Major irrigation schemes were planned in Kamaraj's period. Dams and irrigation canals were built across higher Bhavani, Mani Muthar, Aarani, Vaigai, Amaravathi, Sathanur, Krishnagiri, Pullambadi, Parambikulam and Neyyaru among others. The Lower Bhavani Dam in Erode district brought  of land under cultivation.  of land benefited from canals constructed from the Mettur Dam. The Vaigai and Sathanur systems facilitated cultivation across thousands of acres of lands in Madurai and North Arcot districts respectively. Rs 30 crores were planned to be spent for Parambikulam River scheme, and 150 lakhs of acres of lands were brought under cultivation; one third of this (i.e. 56 lakhs of acres of land) received a permanent irrigation facility. In 1957–61  1,628 tanks were de-silted under the Small Irrigation Scheme, and 2,000 wells were dug with outlets. Long-term loans with 25%  subsidy were given to farmers. In addition farmers who had dry lands were given oil engines and electric pump sets on an instalment basis.

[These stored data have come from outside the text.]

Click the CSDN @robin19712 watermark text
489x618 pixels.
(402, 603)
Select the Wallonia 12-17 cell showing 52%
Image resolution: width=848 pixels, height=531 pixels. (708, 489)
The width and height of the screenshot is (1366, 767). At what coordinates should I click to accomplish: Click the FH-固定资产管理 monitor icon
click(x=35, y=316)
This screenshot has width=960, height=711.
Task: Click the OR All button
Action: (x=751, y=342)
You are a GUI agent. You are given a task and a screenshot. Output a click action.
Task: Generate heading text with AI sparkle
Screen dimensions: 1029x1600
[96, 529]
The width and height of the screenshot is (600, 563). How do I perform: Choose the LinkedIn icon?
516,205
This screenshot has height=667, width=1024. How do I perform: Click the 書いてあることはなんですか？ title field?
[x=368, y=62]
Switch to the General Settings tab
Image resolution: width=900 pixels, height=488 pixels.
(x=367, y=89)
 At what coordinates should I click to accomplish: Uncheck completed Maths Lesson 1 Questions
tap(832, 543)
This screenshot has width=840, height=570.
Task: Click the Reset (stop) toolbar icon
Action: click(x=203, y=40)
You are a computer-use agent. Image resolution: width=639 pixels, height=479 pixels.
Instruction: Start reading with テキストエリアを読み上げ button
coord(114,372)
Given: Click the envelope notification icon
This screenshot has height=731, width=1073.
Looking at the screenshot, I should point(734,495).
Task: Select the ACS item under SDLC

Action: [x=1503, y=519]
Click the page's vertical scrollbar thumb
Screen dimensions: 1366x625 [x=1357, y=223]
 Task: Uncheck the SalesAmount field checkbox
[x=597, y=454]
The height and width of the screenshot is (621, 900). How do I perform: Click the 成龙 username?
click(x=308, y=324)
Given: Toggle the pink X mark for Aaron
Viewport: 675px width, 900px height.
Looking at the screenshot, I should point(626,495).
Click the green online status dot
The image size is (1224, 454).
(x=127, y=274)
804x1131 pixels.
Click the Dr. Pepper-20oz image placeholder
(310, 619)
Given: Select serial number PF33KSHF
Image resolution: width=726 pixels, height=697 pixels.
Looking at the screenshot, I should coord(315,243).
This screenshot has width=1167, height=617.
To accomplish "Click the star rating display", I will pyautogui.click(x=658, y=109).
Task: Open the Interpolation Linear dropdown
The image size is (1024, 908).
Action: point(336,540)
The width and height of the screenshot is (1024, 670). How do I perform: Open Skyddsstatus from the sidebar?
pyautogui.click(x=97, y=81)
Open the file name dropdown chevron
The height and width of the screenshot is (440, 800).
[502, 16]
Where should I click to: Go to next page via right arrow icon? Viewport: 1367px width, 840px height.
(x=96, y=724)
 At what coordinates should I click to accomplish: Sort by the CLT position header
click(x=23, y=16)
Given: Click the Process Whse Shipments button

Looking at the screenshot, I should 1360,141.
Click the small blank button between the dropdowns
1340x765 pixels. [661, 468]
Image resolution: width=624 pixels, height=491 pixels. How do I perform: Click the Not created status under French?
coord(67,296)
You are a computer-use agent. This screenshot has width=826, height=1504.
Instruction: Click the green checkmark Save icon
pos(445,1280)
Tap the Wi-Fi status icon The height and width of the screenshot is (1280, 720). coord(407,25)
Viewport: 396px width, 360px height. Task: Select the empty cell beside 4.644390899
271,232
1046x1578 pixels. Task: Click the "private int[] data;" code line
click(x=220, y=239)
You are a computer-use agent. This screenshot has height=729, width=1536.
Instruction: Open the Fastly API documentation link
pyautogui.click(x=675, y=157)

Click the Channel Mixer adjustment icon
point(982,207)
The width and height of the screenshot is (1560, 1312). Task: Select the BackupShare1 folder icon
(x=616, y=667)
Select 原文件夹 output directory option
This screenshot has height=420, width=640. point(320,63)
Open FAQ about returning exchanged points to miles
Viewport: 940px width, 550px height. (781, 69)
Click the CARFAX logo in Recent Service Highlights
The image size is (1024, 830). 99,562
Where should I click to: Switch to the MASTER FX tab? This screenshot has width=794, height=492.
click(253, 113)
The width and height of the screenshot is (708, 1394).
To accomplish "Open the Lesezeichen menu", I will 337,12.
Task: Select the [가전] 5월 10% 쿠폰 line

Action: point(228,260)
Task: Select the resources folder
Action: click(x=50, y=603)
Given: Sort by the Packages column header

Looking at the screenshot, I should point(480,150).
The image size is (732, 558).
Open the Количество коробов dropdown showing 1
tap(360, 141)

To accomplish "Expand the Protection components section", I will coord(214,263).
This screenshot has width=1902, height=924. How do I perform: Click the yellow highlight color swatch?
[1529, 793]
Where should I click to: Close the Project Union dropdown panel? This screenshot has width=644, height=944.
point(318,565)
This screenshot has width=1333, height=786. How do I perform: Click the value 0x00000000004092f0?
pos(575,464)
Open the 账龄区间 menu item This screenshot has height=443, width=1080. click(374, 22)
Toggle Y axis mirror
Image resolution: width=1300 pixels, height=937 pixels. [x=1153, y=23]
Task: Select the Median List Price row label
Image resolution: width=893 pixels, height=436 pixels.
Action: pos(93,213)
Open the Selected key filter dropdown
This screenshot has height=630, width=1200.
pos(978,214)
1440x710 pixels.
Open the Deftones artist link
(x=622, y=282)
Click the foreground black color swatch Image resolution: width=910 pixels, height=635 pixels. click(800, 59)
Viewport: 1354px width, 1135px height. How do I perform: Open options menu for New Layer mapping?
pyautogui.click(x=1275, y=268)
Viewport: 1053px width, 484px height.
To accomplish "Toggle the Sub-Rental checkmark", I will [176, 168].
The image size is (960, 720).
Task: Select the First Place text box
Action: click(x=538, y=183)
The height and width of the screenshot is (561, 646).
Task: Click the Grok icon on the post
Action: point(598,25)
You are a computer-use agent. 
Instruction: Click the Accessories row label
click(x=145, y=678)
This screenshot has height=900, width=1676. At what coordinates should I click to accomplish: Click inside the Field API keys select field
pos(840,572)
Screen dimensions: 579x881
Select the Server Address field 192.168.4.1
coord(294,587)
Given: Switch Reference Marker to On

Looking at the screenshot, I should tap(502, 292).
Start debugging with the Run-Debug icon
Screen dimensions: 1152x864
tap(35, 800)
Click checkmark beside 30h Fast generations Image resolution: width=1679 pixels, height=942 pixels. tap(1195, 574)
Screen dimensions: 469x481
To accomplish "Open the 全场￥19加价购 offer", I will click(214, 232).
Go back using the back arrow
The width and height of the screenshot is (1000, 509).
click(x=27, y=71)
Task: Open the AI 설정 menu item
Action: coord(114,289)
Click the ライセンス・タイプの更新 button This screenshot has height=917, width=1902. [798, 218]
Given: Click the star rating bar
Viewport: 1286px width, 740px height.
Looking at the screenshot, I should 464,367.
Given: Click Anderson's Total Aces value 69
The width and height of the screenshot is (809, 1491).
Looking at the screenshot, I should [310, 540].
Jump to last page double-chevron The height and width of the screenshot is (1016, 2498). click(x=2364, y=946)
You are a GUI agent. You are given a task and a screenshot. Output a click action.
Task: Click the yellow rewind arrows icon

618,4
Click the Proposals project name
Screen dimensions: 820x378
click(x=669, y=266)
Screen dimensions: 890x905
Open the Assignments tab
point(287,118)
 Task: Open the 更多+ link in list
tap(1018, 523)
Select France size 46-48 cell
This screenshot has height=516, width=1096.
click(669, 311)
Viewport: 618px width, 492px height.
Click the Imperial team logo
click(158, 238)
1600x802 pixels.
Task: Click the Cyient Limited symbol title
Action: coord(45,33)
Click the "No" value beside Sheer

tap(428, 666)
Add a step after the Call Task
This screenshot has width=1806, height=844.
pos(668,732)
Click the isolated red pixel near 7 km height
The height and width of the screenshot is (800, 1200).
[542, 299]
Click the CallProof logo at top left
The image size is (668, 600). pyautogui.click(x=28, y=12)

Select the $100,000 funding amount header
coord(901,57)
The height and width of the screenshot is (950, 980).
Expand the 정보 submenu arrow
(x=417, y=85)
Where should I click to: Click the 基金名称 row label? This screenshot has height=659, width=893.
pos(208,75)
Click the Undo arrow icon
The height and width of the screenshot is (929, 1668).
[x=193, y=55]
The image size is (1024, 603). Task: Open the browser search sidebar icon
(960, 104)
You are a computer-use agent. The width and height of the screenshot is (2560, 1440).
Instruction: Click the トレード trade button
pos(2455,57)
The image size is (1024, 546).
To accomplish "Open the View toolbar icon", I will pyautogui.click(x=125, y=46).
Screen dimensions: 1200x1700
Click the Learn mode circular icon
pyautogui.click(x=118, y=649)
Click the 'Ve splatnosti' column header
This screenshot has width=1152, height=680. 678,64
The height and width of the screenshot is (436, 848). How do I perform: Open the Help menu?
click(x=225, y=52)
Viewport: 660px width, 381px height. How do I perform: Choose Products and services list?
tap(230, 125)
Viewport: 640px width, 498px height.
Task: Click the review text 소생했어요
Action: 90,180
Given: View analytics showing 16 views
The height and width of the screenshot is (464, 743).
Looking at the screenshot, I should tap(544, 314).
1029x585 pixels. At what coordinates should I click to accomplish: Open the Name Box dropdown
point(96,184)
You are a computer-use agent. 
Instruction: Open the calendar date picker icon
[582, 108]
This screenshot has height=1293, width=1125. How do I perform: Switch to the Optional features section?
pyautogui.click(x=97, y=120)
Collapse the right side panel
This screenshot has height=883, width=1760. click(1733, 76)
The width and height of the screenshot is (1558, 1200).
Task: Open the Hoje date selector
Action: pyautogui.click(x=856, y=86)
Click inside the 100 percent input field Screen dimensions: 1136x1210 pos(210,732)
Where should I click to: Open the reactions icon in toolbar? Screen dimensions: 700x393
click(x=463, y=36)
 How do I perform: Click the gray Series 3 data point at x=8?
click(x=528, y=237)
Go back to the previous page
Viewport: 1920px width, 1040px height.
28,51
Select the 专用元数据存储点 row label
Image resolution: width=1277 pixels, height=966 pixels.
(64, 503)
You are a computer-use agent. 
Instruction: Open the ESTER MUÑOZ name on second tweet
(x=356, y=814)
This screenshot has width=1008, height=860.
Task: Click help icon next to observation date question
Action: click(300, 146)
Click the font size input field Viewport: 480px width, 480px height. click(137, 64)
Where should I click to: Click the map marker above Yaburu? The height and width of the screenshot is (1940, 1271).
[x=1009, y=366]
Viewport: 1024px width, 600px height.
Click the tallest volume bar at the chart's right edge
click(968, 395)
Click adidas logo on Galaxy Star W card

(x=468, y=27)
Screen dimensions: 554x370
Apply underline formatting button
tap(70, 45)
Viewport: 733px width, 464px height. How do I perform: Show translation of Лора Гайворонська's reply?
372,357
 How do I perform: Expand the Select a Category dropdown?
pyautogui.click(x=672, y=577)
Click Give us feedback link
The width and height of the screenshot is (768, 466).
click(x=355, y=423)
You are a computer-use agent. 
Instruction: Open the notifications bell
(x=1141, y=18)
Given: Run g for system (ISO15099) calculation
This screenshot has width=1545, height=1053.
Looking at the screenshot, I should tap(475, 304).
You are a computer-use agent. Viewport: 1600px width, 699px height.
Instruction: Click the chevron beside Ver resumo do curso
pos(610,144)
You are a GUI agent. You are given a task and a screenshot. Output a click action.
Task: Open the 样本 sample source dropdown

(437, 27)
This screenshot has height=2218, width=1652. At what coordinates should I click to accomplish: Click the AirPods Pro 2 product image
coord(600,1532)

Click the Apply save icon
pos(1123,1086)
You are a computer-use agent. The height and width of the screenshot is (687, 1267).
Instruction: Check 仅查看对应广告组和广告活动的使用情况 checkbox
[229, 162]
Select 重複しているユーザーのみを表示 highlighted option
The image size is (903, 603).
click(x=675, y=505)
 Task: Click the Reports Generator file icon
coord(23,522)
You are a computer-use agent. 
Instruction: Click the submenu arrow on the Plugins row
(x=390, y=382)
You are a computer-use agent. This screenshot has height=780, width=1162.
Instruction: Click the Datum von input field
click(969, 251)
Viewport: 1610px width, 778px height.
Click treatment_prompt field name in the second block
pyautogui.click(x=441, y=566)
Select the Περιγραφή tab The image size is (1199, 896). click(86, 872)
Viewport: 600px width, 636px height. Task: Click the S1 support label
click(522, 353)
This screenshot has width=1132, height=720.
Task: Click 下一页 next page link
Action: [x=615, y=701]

Industries with huge investments in crores of Rupees were started in his period: Neyveli Lignite Corporation, BHEL at Trichy, Manali Refinery, Hindustan raw photo film factory at Ooty, surgical instruments factory at Chennai, and a railway coach factory at Chennai were established. Industries such as paper, sugar, chemicals and cement took off during the period.

Kamaraj Plan
Kamaraj remained Chief Minister for three consecutive terms, winning elections in 1957 and 1962. Kamaraj noticed that the Congress party was slowly losing its vigour.

On Gandhi Jayanti day 2 October 1963, he resigned from the post of the Chief Minister. He proposed that all senior Congress leaders should resign from their posts and devote all their energy to the re-vitalization of the Congress.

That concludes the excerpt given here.